Santos has shared the stage with Brand New Heavies (U.K.), 10-time Grammy Award–winner Paquito D'Rivera (Cuba), the Gipsy Kings (France) and Mambolada (Brazil). In 2000, he worked as director of percussion for a nationally broadcast \flamenco dance television special in Brazil called Gitana, and in 2001 he also recorded the Mambolada’s album, Larica Maria, which sold more than 100,000 copies in Brazil alone. In 2007, Santos was awarded with an endorsement from the world’s leading producer of percussion instruments, Latin Percussion, and the world leader producer of sticks, Vic Firth. In 2009, he was awarded another endorsement by Cooperman Frame Drums and now uses their top-line pandeiros in his workshops worldwide.
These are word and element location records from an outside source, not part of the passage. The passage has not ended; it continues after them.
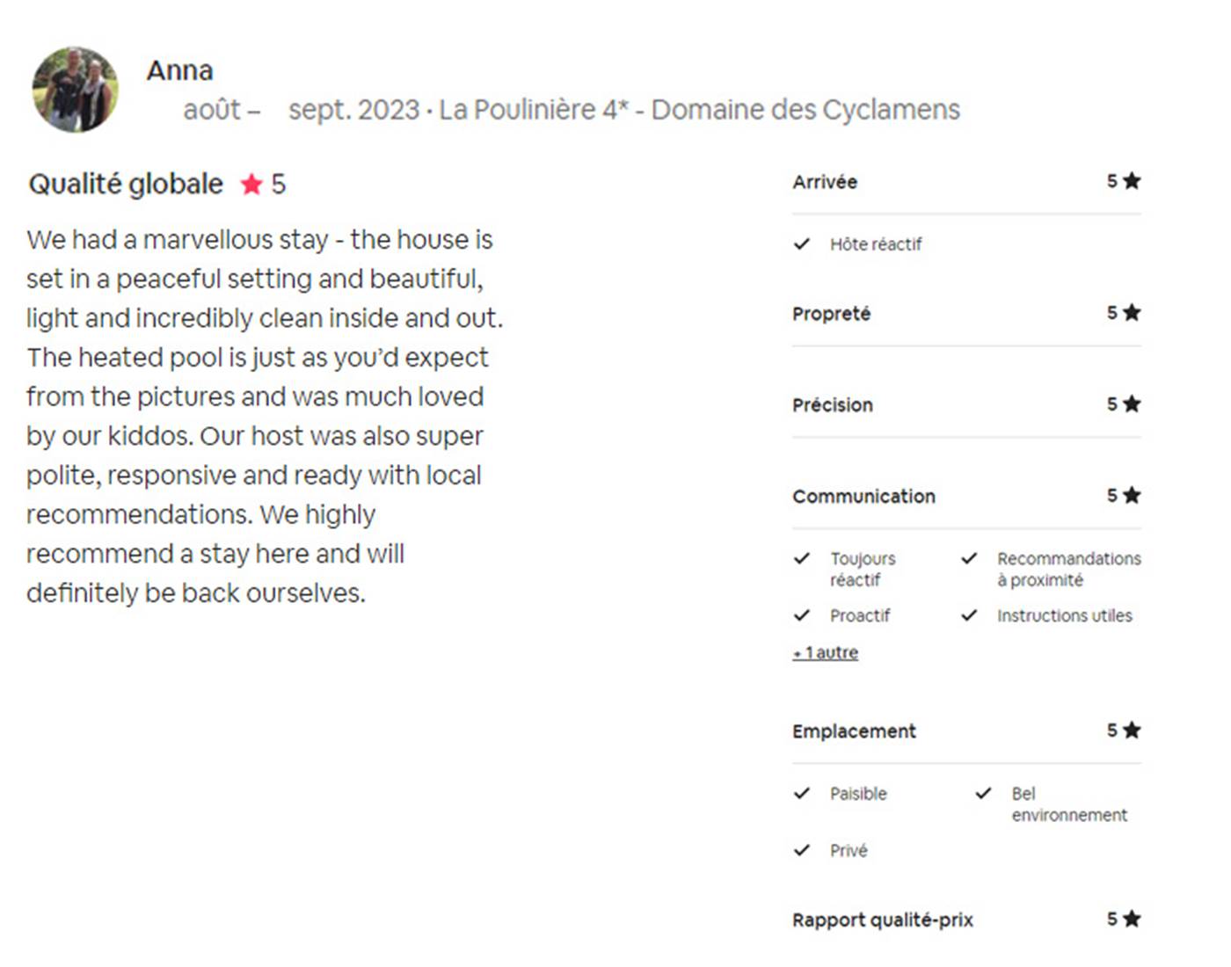Viewport: 1231px width, 967px height.
Task: Click the red overall quality star
Action: tap(251, 184)
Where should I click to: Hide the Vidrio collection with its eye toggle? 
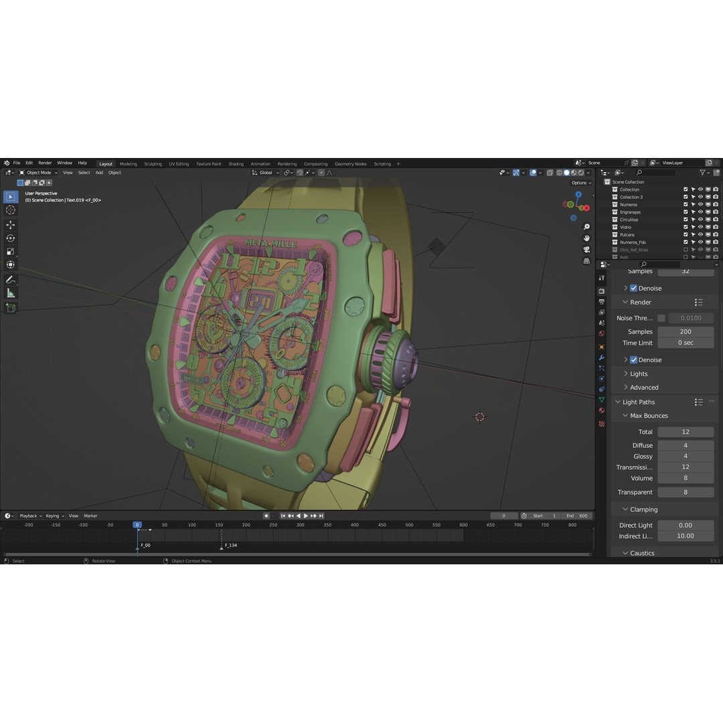701,227
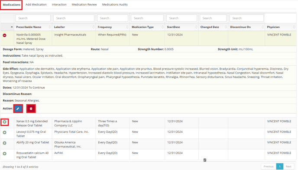
Task: Expand the Xanax 0.5 mg row details
Action: tap(5, 122)
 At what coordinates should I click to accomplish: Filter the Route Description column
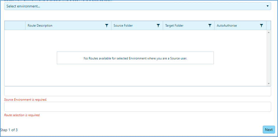point(107,26)
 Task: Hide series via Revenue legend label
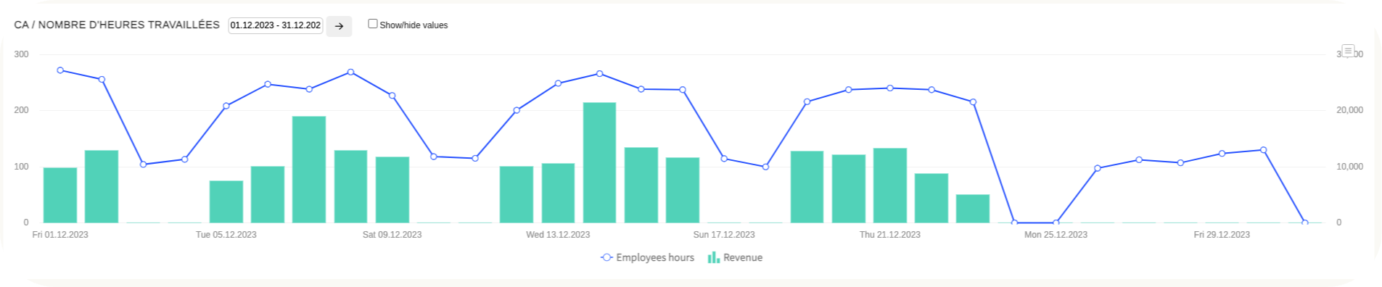click(743, 257)
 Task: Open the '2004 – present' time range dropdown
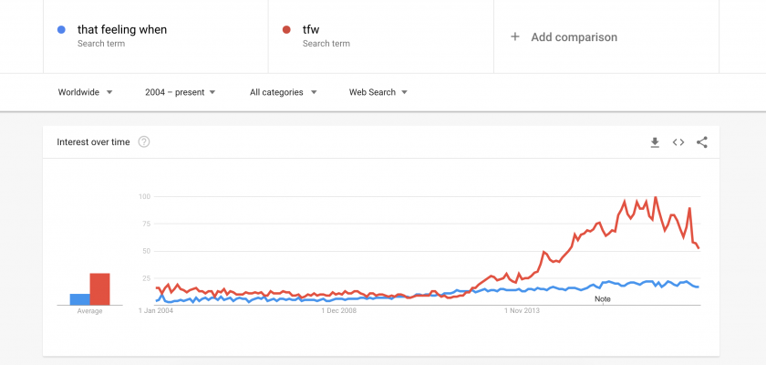pyautogui.click(x=180, y=92)
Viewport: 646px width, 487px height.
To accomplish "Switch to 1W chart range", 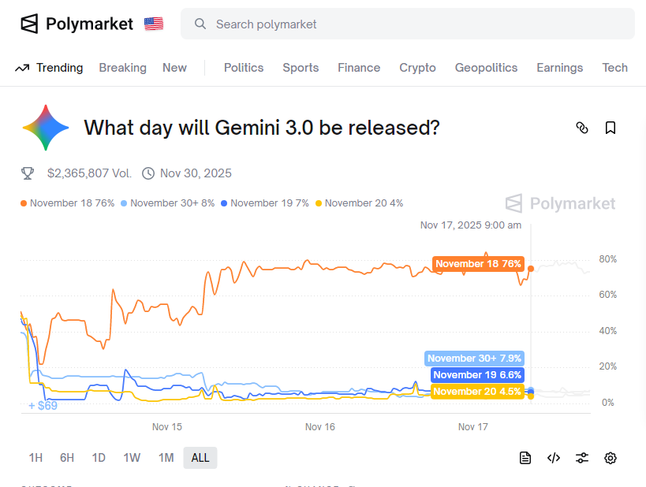I will pyautogui.click(x=132, y=458).
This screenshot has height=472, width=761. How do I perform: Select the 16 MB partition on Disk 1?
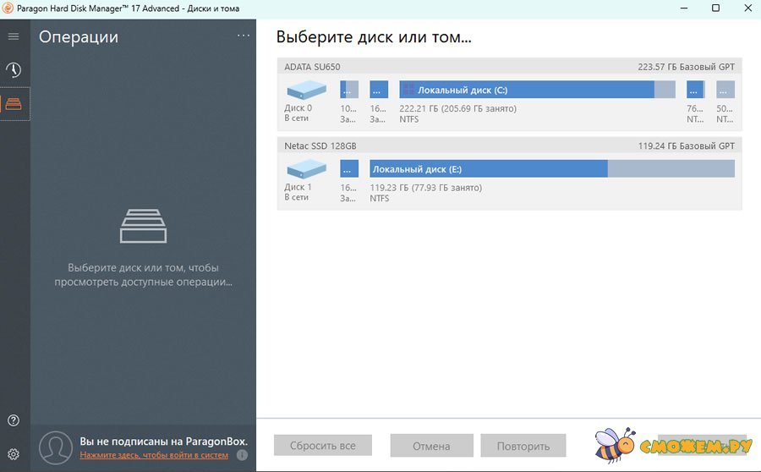349,168
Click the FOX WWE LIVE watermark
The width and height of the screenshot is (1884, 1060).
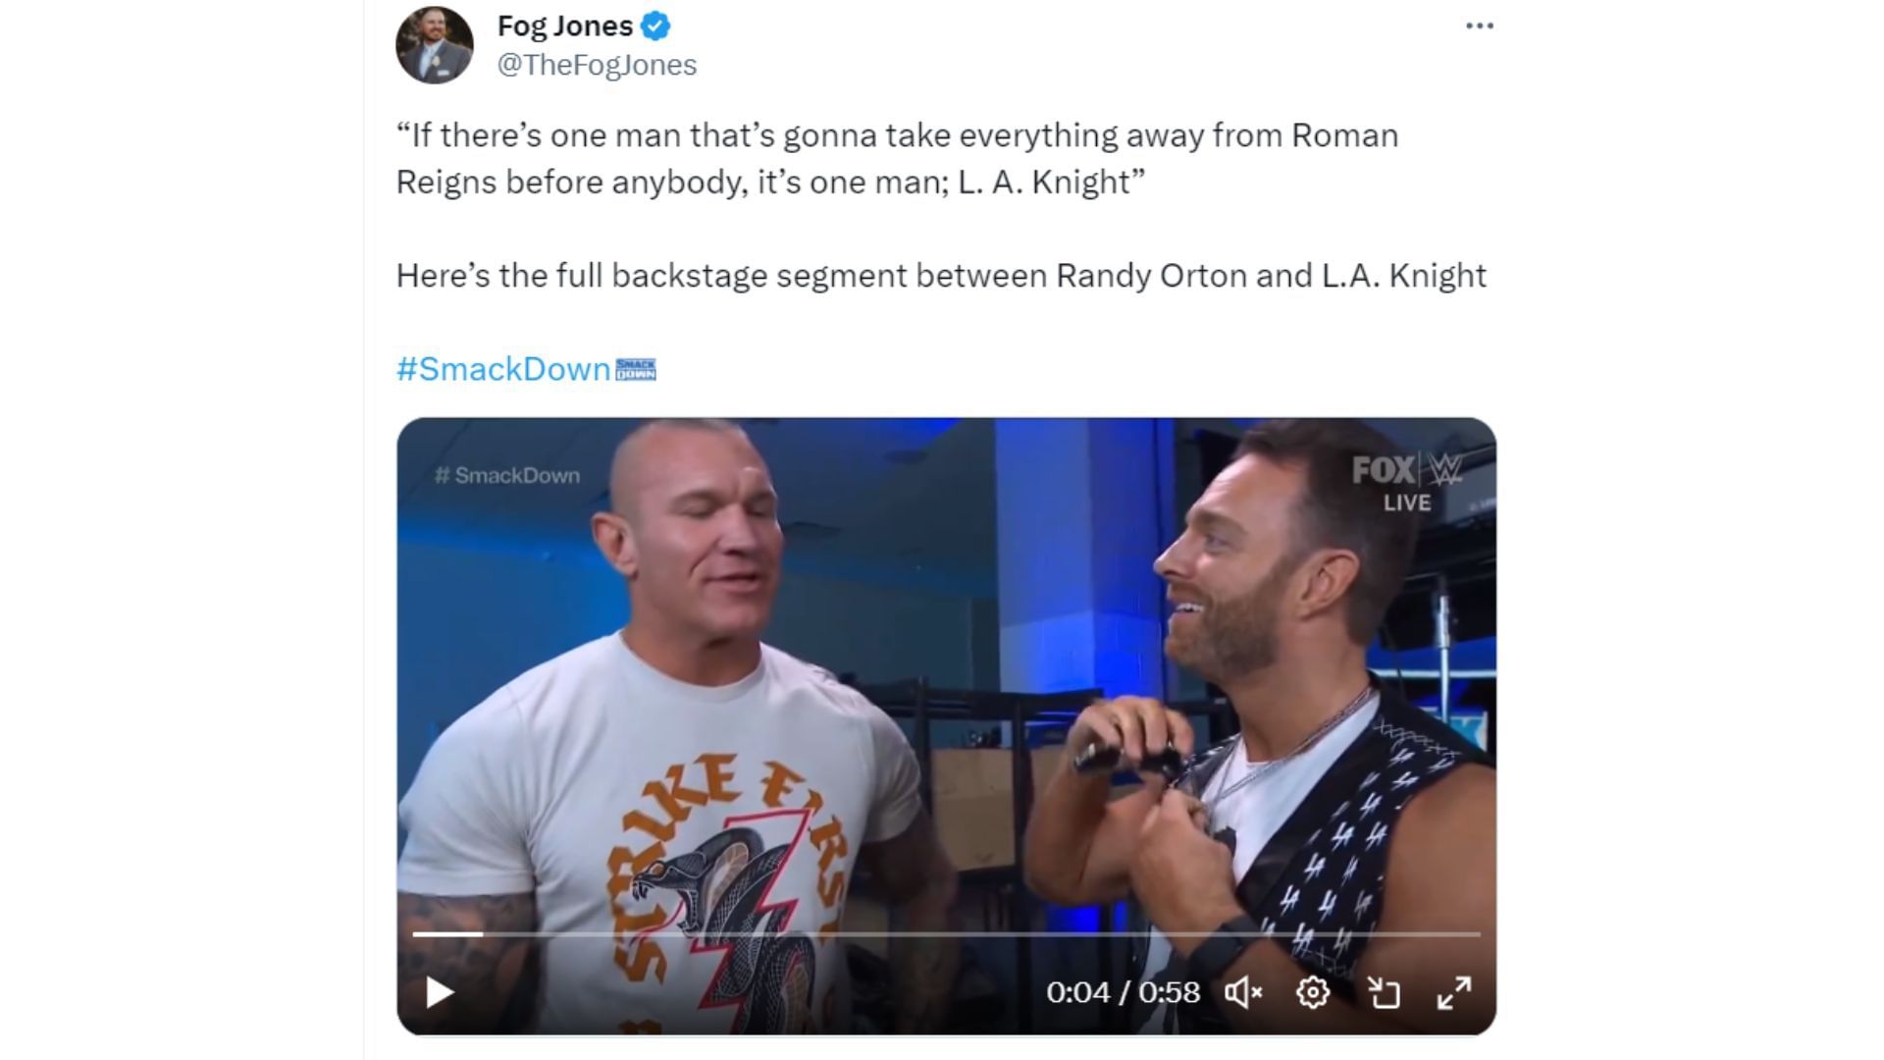(1408, 483)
In July 2007, Santos taught and led a parading group of 300 drummers in Cleveland, Ohio, alongside Paul Simon’s percussionist, Jamey Haddad. In October of that same year, he taught master classes and performed in Pittsburgh at Drum Talk 2007, a festival that also featured Giovanni Hidalgo (Dizzy Gillespie), Mickey Hart (Grateful Dead), and Zakir Hussain (John McLaughlin). Also in October, Santos performed in the Sony Pictures Oscar-nominated movie Rachel Getting Married with Anne Hathaway along with Cyro Baptista (Herbie Hancock) and directed by Grammy Award–winning director Jonathan Demme (Saturday Night Live, Philadelphia, Silence of the Lambs). That November, Santos performed at the world’s largest percussion event, the Percussive Arts Society International Convention (PASIC), held in Columbus, Ohio.

In January 2008, Santos recorded the DVD Musically Speaking II, produced by BOSE and distributed in 33 countries, including China and Japan. In March, he toured Italy with the show La Passion by Grammy-nominee Osvaldo Golijov. In April, hereceived the most prestigious award from the Brazilian community in the U.S. when the Brazilian Immigrant Center honored him with the Outstanding Arts Performer award.

August 2009 was an Asia tour month. MTV produced a show entitled One World Party, in which Santos performed with musicians from different parts of the world, such as Bibi McGill (Beyonce’s music director and guitar player) and Jerry Meehan (Robbie Williams). On that same show, he also had the opportunity to play with the Brand New Heavies from England. On the second half of the month, he did a twelve-day tour of shows and workshops in Japan. In October, Santos was invited for a series of workshops and a concert at the Cultural Institute Brazil Venezuela in Caracas.

Marcus’ passion for Afro-Brazilian music and culture comes through in each of his many performances, classes, and workshops.